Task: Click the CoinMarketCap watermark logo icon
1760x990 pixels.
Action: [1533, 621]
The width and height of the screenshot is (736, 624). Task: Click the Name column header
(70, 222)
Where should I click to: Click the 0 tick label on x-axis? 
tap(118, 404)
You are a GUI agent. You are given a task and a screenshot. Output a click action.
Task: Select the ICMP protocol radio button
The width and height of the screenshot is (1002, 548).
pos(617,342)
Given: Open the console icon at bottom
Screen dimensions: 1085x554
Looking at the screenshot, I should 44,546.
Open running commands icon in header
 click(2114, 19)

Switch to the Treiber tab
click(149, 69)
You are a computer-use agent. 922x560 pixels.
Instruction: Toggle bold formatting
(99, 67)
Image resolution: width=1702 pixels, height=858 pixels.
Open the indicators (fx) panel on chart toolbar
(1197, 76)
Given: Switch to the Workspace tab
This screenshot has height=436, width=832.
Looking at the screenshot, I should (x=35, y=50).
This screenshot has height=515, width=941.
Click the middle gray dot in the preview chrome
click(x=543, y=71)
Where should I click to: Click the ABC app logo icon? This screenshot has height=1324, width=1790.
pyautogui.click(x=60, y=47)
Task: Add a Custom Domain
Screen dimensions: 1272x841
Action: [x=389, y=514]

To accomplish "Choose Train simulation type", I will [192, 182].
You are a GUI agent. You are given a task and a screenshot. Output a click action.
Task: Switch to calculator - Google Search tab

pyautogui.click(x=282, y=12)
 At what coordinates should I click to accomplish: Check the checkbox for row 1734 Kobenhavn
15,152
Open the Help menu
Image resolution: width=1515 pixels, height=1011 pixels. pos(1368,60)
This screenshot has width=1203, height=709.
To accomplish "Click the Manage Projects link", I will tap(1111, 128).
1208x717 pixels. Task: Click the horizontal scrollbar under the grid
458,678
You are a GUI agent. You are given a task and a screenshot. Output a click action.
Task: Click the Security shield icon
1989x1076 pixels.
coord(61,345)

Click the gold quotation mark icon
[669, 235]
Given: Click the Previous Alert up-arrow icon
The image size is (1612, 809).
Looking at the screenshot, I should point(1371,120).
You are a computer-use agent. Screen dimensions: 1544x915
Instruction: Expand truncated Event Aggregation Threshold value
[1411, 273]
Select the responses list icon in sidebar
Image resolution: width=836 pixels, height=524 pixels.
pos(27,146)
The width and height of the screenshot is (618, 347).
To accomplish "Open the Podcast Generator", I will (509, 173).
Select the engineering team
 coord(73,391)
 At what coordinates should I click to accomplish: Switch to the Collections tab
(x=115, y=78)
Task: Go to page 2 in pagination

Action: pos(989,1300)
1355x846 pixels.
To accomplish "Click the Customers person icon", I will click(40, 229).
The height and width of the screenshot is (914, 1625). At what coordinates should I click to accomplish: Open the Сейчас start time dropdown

# # # # #

### WHAT NEEDS TO BE DONE
Take the entries above and copy them exactly from the first line through the line with "Task: Select the ICMP protocol radio button"; leave out every line after it.

### ANSWER BOX
Task: Click the CoinMarketCap watermark logo icon
1760x990 pixels.
Action: [1533, 621]
The width and height of the screenshot is (736, 624). Task: Click the Name column header
(70, 222)
Where should I click to: Click the 0 tick label on x-axis? 
tap(118, 404)
You are a GUI agent. You are given a task and a screenshot. Output a click action.
Task: Select the ICMP protocol radio button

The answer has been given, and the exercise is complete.